↓↓↓
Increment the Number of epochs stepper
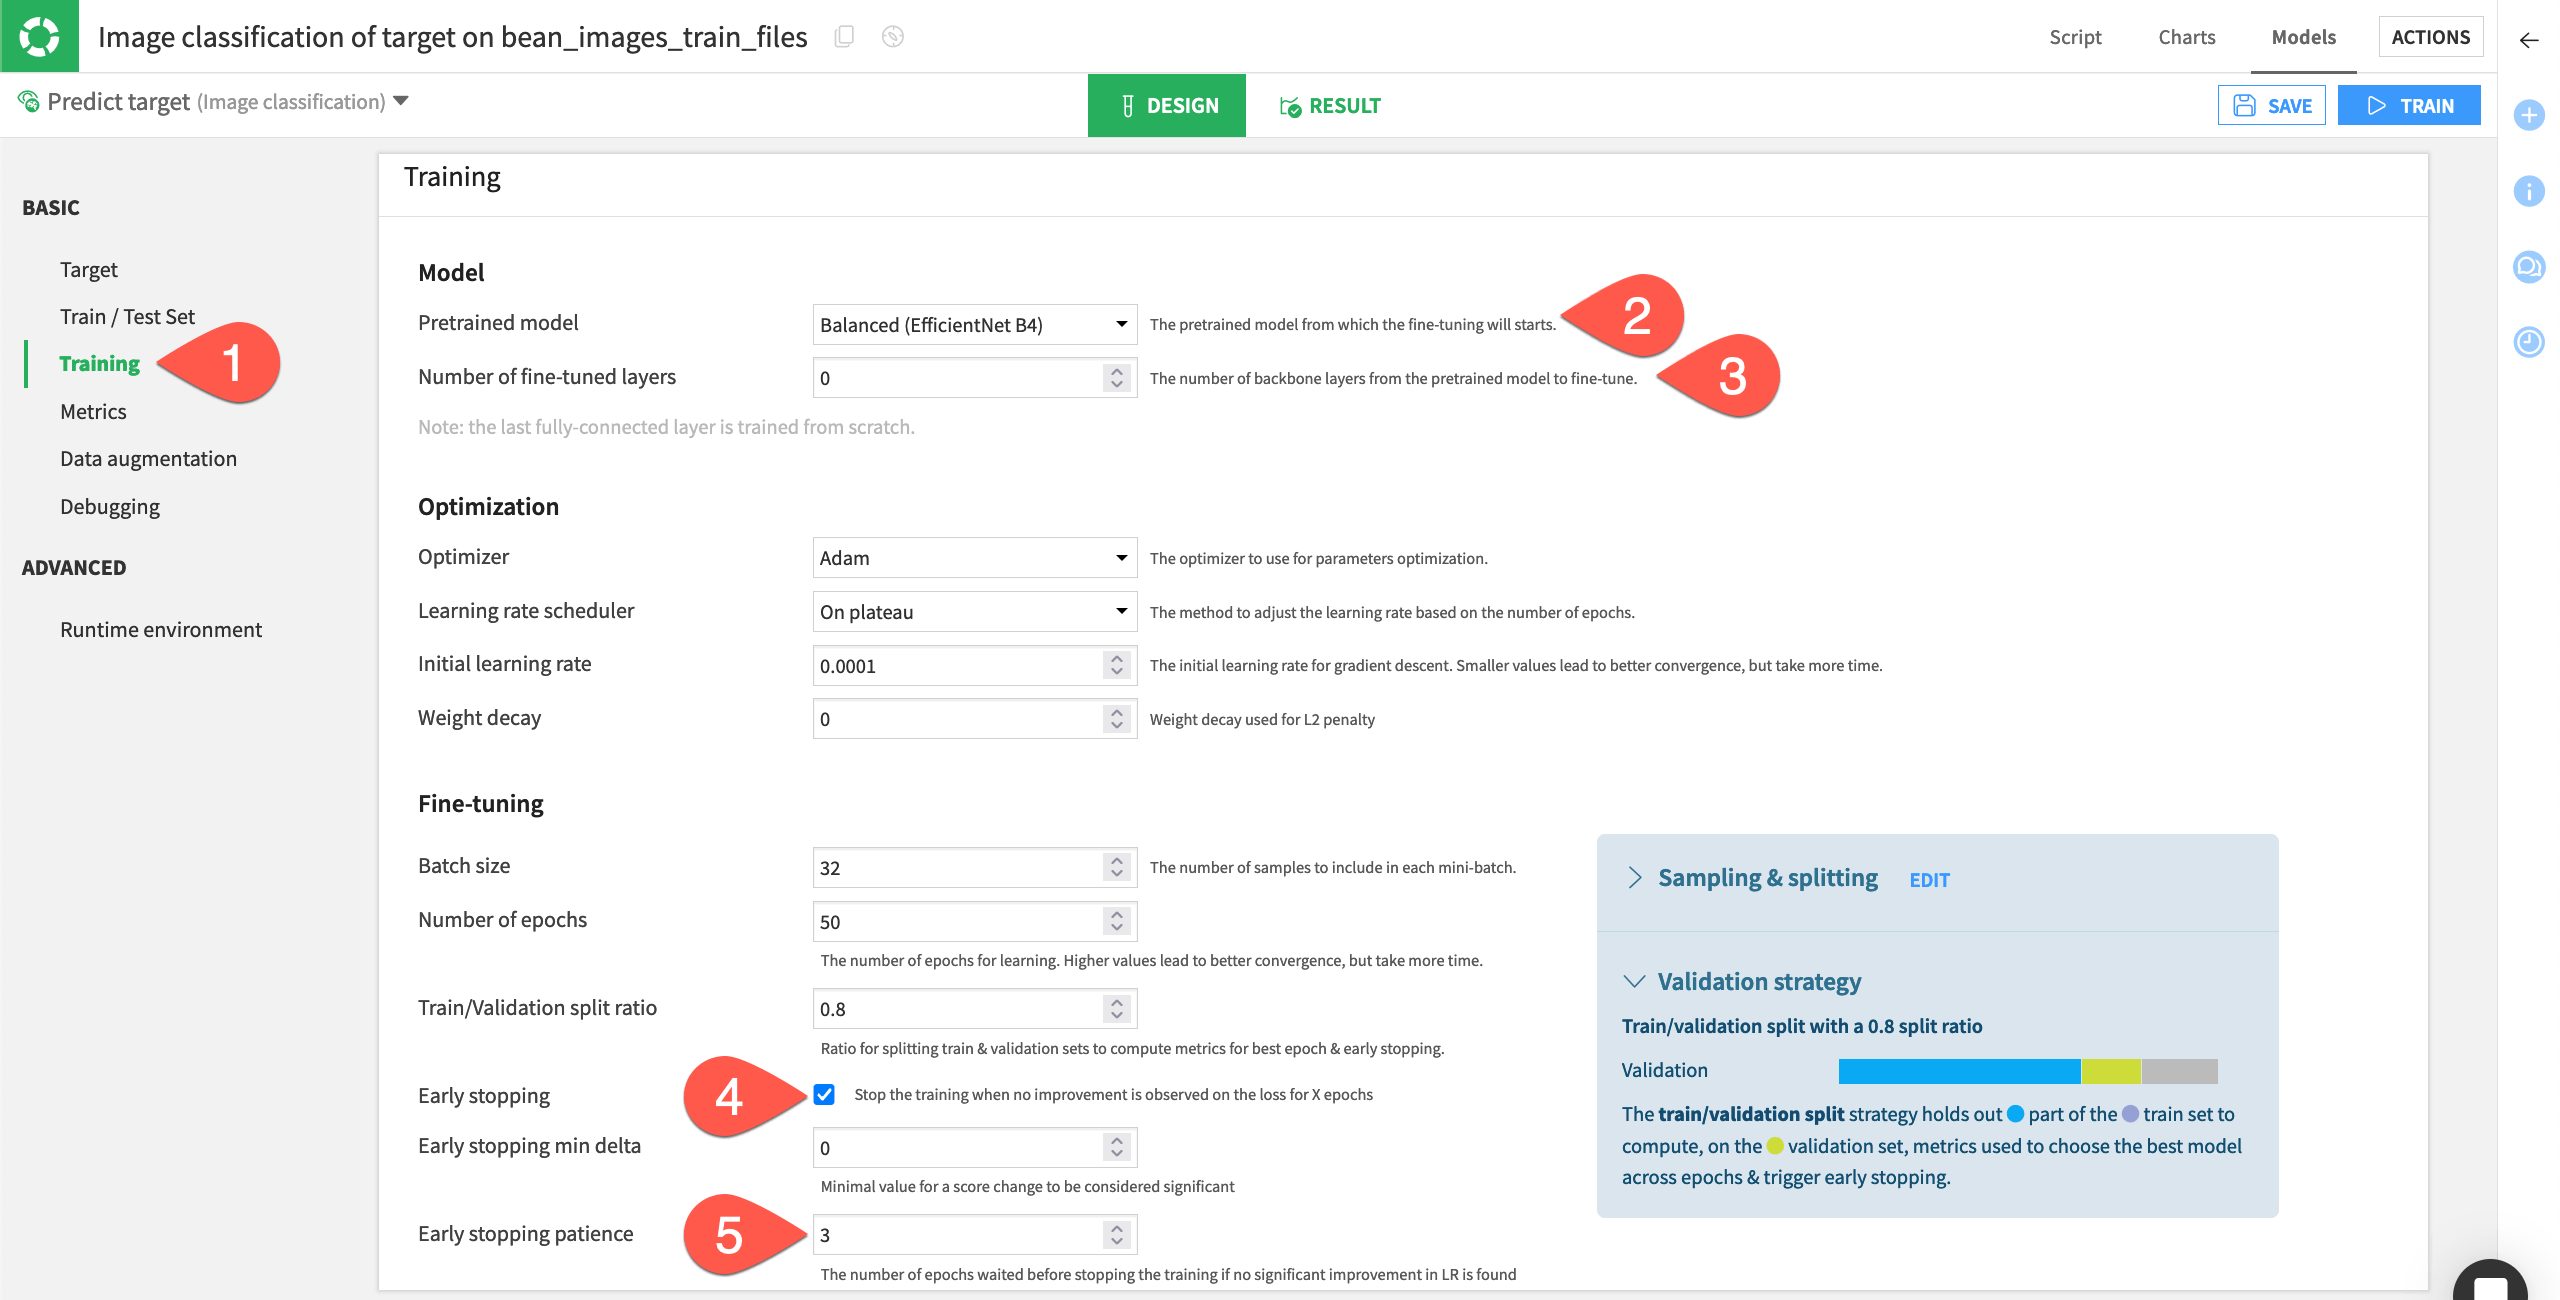 1117,914
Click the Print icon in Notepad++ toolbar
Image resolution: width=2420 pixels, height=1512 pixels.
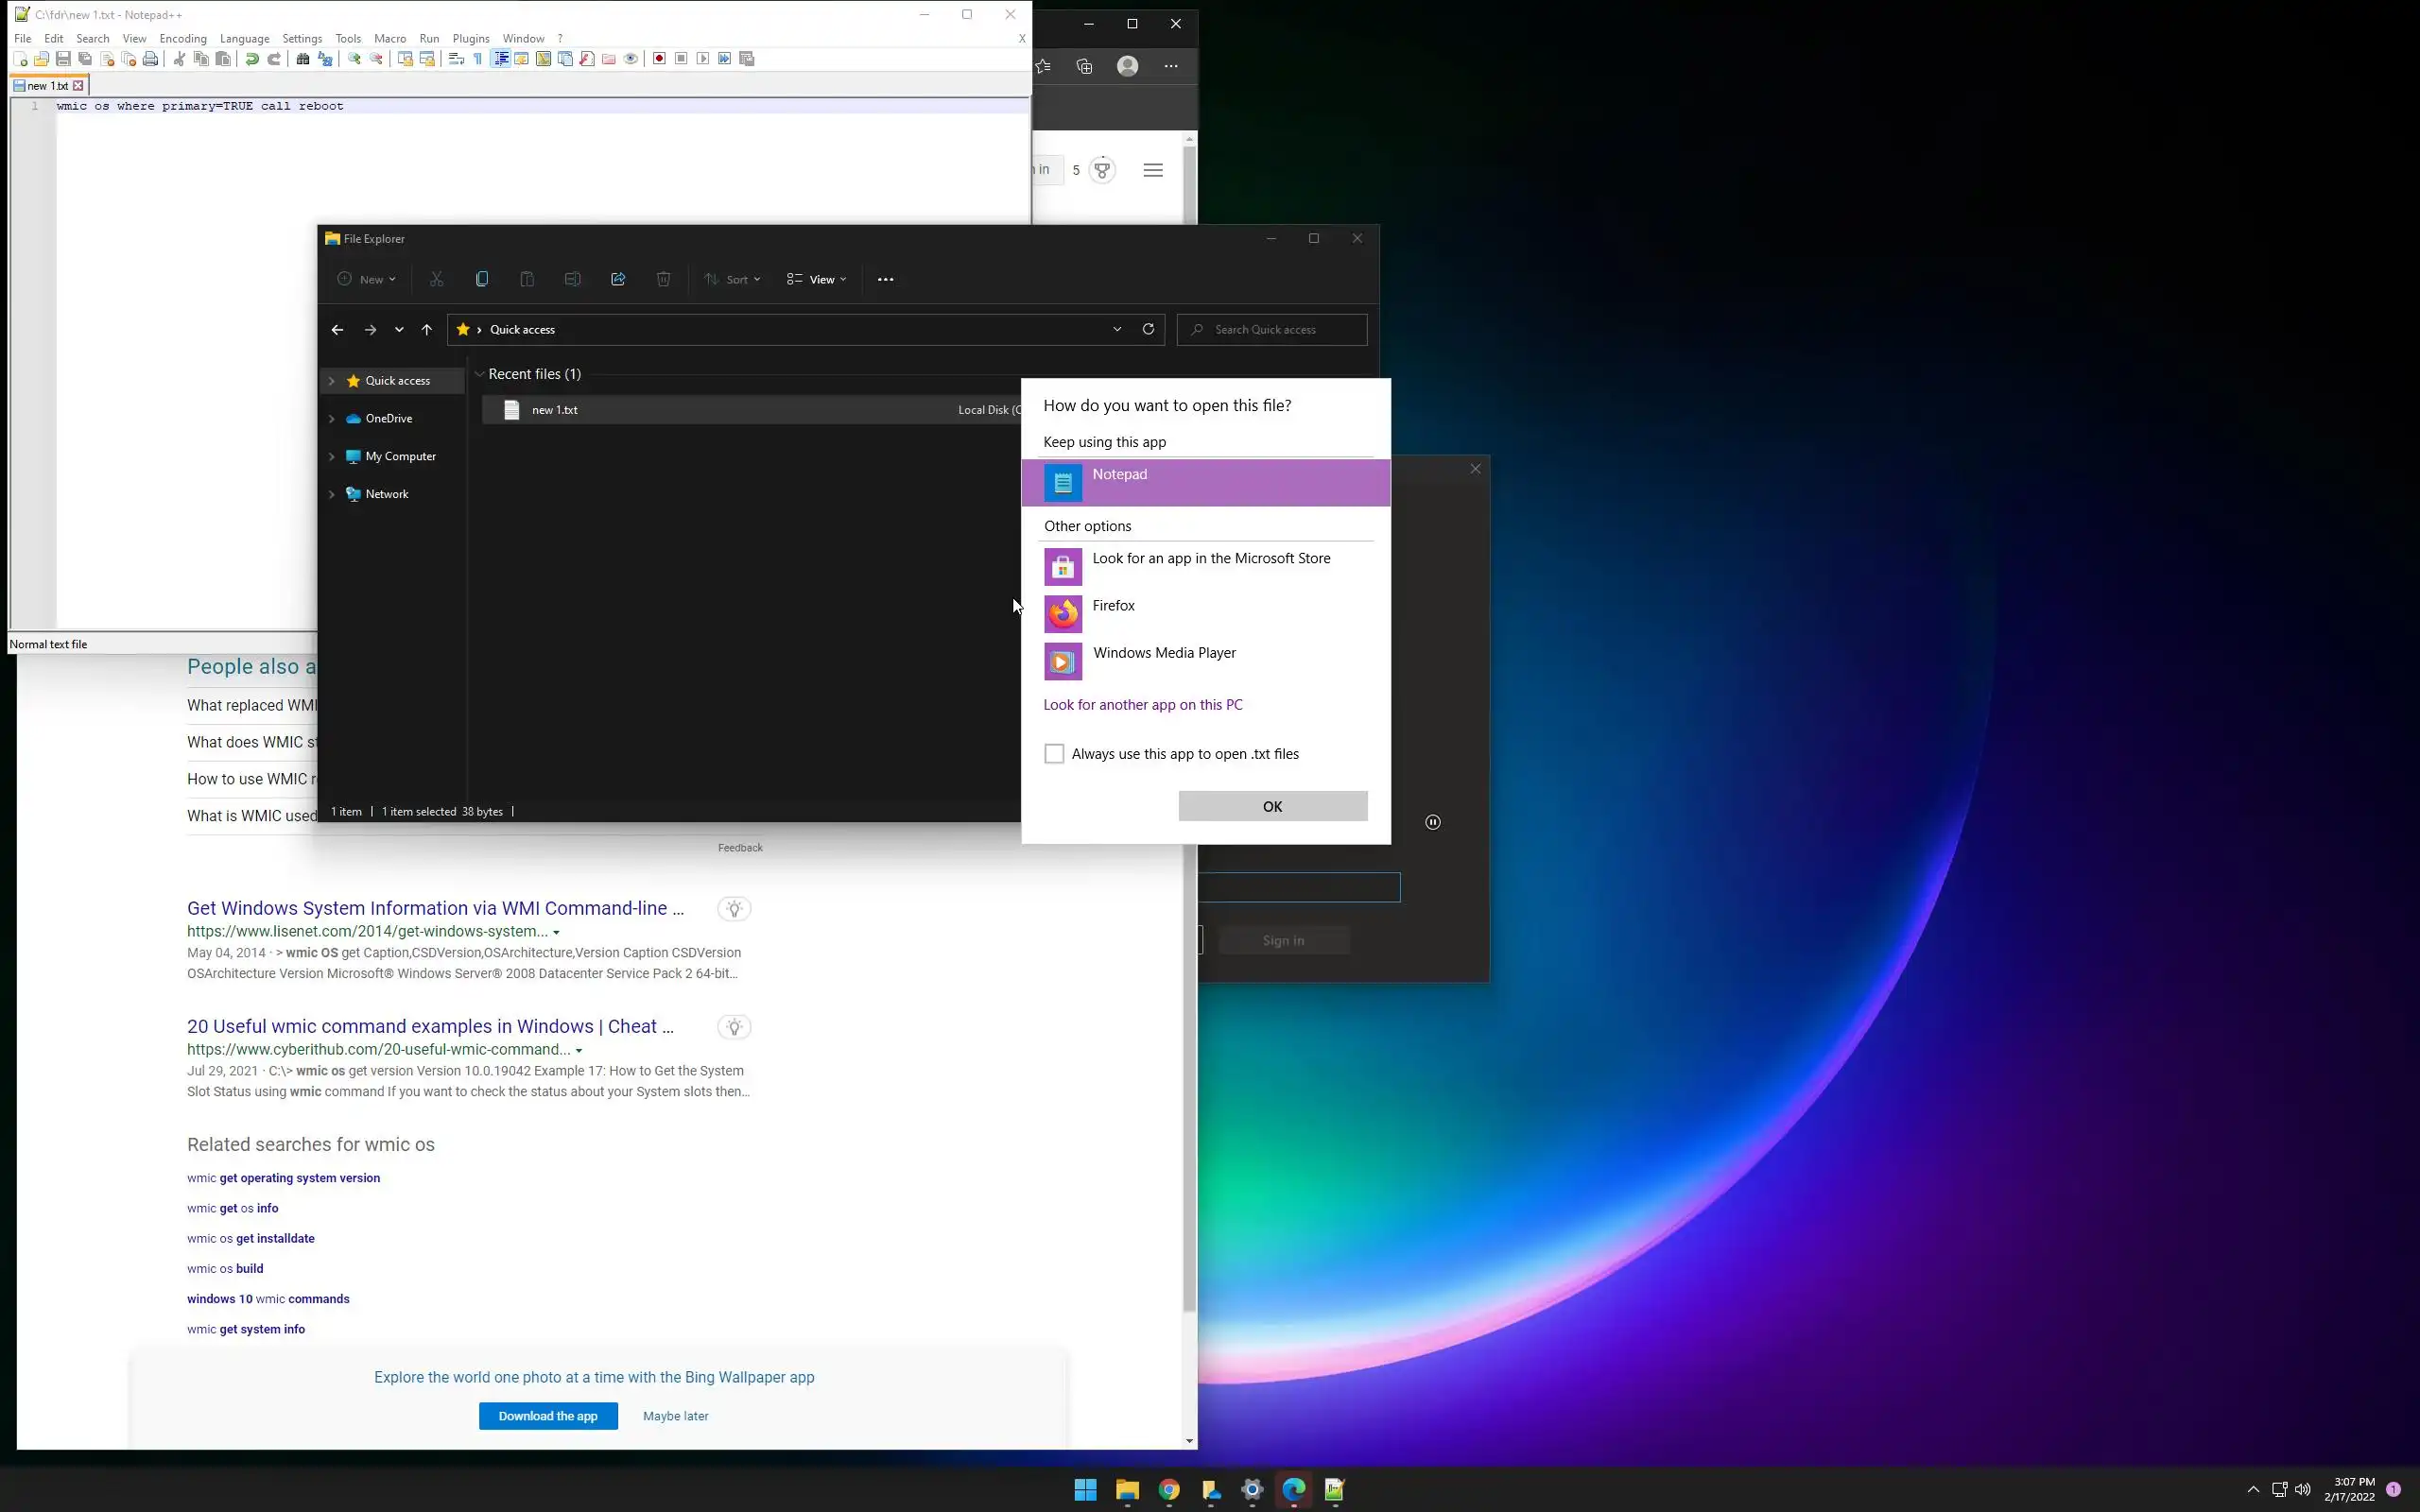pos(150,59)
↑↑↑
Required work: Everything above except the pictures needs to be reproduced exactly.

Answer section:
Increment the Number of epochs stepper
 1117,914
Click the Print icon in Notepad++ toolbar
Image resolution: width=2420 pixels, height=1512 pixels.
pos(150,59)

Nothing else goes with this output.